White Australian rapper Iggy Azalea and black American rapper Azealia Banks have been in a feud over audience, attitude, and the dispute has taken on racial overtones.

AnonymousAnonymous Involved

Azalea criticizes Banks for her demeanor, Banks criticizes Azalea for her views on Mike Brown and Eric Garner.

Now one of the larger Anonymous accounts has become involved in the scuffle.

@TheAnonMessage, with 131,000 followers, has waded in and demanded an apology from Azalea.

@TheAnonMessage @IGGYAZALEA #1
@TheAnonMessage @IGGYAZALEA #1
@TheAnonMessage @IGGYAZALEA #2
@TheAnonMessage @IGGYAZALEA #2
@TheAnonMessage @IGGYAZALEA #3
@TheAnonMessage @IGGYAZALEA #3

The consequences for not apologizing are guaranteed to get the predominantly male fifteen to twenty-five year olds that make up the bulk of @TheAnonMessage’s audience paying close attention – they’ve hinted at the release of an alleged sex tape involving Azalea.

@TheAnonMessage @IGGYAZALEA Sex Tape Threat
@TheAnonMessage @IGGYAZALEA Sex Tape Threat

While @TheAnonMessage has mastered the look and found a good sized audience, it is important to remember that Anonymous is more a culture than a coherent group, and this account has been in trouble before, most notably with a ‘faildox’, having incorrectly identified the officer who shot Michael Brown. Now they are catching the collective displeasure from @YourAnonNews, the largest of the news accounts to come out of Arab Spring and Occupy Wall Street during 2011/2012.
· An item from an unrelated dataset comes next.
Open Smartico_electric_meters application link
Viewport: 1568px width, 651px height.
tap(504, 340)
.@TheAnonMessage staph bein a p00p head nao!
[email protected] staph bein a p00p head nao!

The concerns with @TheAnonMessage run deeper than a young female artist’s indiscretion, as can be seen from the chatter associated with this tweet. This statement was part of the discussion after news of the double murder of NYPD officers broke.

Don't push us.
Don’t push us.

What Can @TheAnonMessage Really Do?

@TheAnonMessage Threatens MTV
@TheAnonMessage Threatens MTV

Can @TheAnonMessage really deliver on this threat? There is no way to be sure, but there are a few conflicting theories floating around about the operators and capabilities of this account.
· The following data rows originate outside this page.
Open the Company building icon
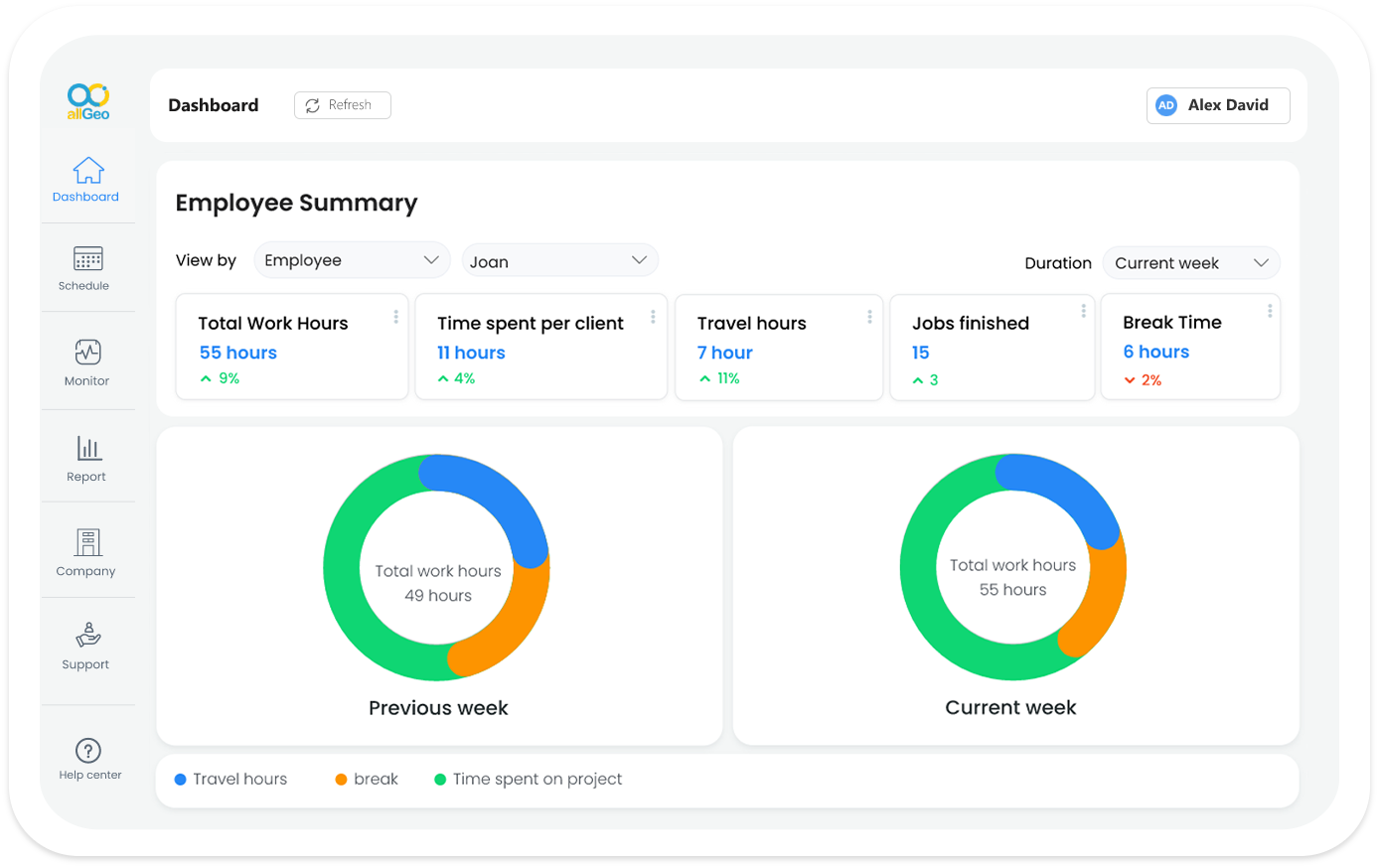1379x868 pixels. (87, 542)
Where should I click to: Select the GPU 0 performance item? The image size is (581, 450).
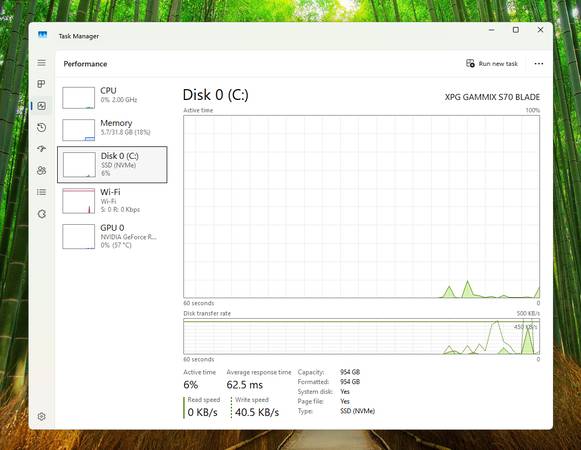(112, 236)
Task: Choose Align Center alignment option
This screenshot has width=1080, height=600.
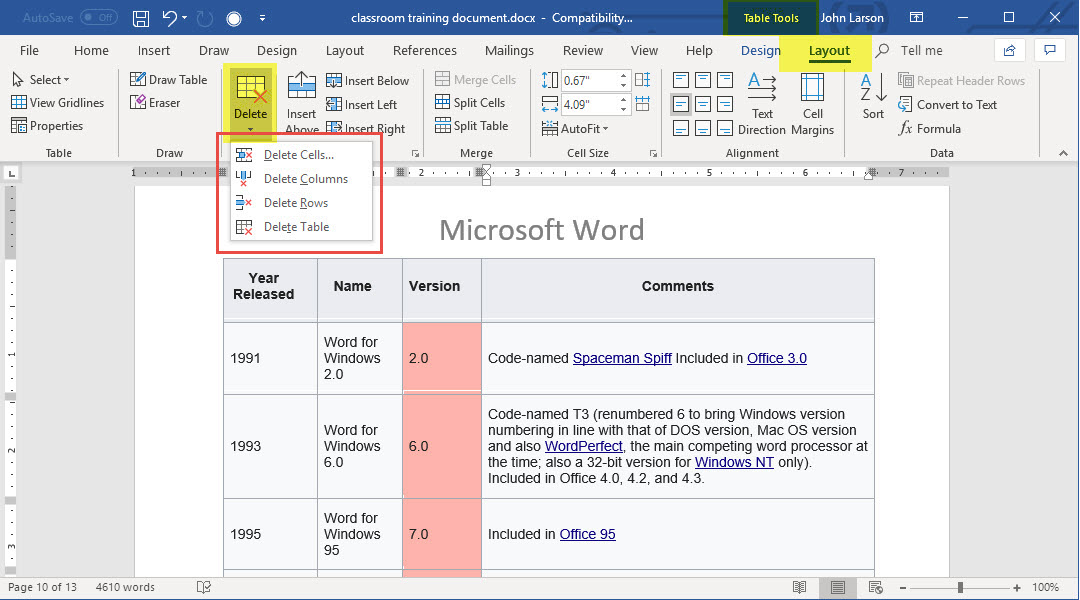Action: (703, 104)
TAM is often accused of being ‘a Sabu’, a reference to @AnonymouSabu, a prolific informant named Hector Monsegur who was recently hired by CBS as a security consultant. If this is the case, their over the top rhetoric is meant to draw in the young and unwary activist, who will be set up to take dramatic actions, only to face years of prison time shortly thereafter.

TAM may be one of the libertarian minded people who started to show up in 2012, around the time that the old school Anonymous members were trying to chase away the trouble magnet activists. Anonymous isn’t a group, it’s a culture, or a set of methods, depending on if your view is strategic or tactical, and the culture has been evolving as more newcomers arrive.

As for actually delivering, the answer is … maybe.

If one botnet operator is supporting the Michael Brown/Eric Garner protests, they can probably blow MTV right off the internet. If one disgruntled MTV computer support guy is ready to leak, all he has to do is find a way to contact @TheAnonMessage.

The Bigger Picture

Spats between hip-hop artists are the rule rather than the exception. When placed against the backdrop of nationwide protests against police brutality and the Sony hack being treated as an international incident, despite painfully thin evidence, this all seems a bit more serious than it would normally. Add gun waving in response to the completely unprovoked murder of two NYPD officers, and it adds up to cause for concern.